MBOC7_lectureppt_Ch03+-+S24

Chapter 3: Proteins

Overview of Proteins

• Proteins are complex macromolecules essential for various biological functions.

• They are formed from smaller organic building blocks (amino acids) and can possess different structures and functions.

Focused Chapter Contents

• Atomic Structure of Proteins:

  • Amino acids

  • Peptide bonds

  • Levels of protein structure (Primary to Quaternary)

• Shape Dictates Function: The conformation of a protein directly influences its role.

• Protein Functions:

  • Enzymes and catalysts

  • Immune functions (immunoglobulins)

  • Kinase activity and phosphorylation

  • Other key modifications affecting function.

Building Blocks of Proteins

Small Organic Building Blocks of the Cell

• Amino Acids

  • Architectural units for protein synthesis.

Amino Acids

General Structure of Amino Acids

• Fundamental structure includes:

  • An amino group (H₂N)

  • A carboxyl group (COOH)

  • An α-carbon atom

  • A side chain (R), which varies among the 20 standard amino acids.

Families of Amino Acids

• Amino acids categorized by side chain properties:

  • Acidic: Aspartic acid (Asp, D), Glutamic acid (Glu, E)

  • Basic: Lysine (Lys, K), Arginine (Arg, R), Histidine (His, H)

  • Uncharged Polar: Asparagine (Asn, N), Glutamine (Gln, Q), Serine (Ser, S)

  • Nonpolar: Alanine (Ala, A), Valine (Val, V), Leucine (Leu, L), Isoleucine (Ile, I), Glycine (Gly, G), Methionine (Met, M), Proline (Pro, P), Phenylalanine (Phe, F), Tryptophan (Trp, W), Cysteine (Cys, C)

Peptide Bonds

• Formation of peptide bonds occurs through dehydration synthesis:

  • Involves the amino group of one amino acid and the carboxyl group of another, releasing water.

• Peptide bonds link amino acids into polypeptides.

Protein Structure

Levels of Protein Structure

• Primary Structure: Linear sequence of amino acids in a polypeptide chain.

• Secondary Structure: Local folding, including alpha helices and beta sheets, stabilized by hydrogen bonds.

• Tertiary Structure: 3D configuration resulting from interactions between R groups, including hydrophobic interactions and disulfide bonds.
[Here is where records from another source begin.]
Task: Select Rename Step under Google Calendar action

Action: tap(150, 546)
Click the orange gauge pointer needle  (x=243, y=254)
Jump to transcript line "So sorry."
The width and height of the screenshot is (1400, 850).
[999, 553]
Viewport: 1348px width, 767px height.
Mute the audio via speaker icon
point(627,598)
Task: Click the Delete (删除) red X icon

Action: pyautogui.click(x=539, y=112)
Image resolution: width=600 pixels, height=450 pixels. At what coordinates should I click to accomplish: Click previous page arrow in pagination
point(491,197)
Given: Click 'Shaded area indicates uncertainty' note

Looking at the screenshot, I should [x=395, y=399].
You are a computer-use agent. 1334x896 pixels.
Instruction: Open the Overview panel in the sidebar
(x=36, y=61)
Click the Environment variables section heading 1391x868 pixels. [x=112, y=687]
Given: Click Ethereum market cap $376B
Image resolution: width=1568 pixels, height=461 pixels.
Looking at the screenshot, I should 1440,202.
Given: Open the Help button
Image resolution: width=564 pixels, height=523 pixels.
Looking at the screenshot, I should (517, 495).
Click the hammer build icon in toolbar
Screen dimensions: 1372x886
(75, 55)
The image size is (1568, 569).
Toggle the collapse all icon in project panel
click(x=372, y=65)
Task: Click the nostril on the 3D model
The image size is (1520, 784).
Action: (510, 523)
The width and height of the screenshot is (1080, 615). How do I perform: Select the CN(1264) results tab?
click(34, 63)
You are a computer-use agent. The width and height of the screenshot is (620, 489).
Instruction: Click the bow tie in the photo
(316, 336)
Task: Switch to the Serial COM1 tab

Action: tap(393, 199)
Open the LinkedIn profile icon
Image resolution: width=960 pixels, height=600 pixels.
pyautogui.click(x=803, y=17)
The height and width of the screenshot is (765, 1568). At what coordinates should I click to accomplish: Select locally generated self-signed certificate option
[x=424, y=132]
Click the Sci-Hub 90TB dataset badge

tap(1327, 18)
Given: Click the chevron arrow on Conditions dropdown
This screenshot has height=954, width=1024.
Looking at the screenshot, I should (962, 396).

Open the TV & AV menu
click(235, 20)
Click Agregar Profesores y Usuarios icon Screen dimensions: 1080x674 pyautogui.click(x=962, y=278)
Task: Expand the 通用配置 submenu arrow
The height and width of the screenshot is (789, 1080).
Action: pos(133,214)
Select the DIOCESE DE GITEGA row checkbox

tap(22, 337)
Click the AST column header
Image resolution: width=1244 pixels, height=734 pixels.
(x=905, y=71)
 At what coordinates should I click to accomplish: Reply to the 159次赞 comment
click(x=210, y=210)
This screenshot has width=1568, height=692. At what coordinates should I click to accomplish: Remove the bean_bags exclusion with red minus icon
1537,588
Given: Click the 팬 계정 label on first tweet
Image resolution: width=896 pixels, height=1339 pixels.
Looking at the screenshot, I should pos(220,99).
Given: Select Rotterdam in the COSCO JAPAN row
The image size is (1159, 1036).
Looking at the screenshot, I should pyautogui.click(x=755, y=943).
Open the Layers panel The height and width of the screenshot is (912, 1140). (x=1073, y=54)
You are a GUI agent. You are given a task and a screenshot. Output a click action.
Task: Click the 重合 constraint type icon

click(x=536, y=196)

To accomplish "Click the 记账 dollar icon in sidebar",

• Quaternary Structure: Assembly of multiple polypeptide chains into a functional protein.

Structural Dynamics

• Proteins fold into their lowest energy conformation, crucial for their function.

• Specific examples of protein structures:

  • Alpha Helix:

    • Coiled structures stabilized by hydrogen bonds.

o - Beta Sheets: - Flat, sheet-like structures, also stabilized by hydrogen bonds.

Protein Domains and Functionality

• Proteins may have multiple functional domains, each with distinct roles.

• Domains: Functional units within proteins, influencing overall function and interactions with other molecules.

Enzyme Function

General Enzyme Characteristics

• Enzymes are biological catalysts that accelerate chemical reactions.

• They work by selectively stabilizing transition states and lowering activation energy.

• Examples of Enzyme Classes:

  • Hydrolases: Catalyze hydrolytic reactions.

  • Kinases: Add phosphate groups to proteins, altering function.

  • Ligases: Join two molecules in reactions requiring energy (e.g., DNA ligase).

Protein Modifications

Regulation through Phosphorylation

• Protein phosphorylation is a major regulatory mechanism in cells, modulating activity and function.

• Ubiquitination: A process signaling for protein degradation or altering cellular location.

Types of Covalent Modifications

• A variety of covalent modifications influence protein function and localization:

  • Phosphorylation, acetylation, and ubiquitination are common examples impacting function.

Conclusion

• Proteins showcase a tremendous diversity in structure and function, determined by their amino acid sequences, conformations, and post-translational modifications.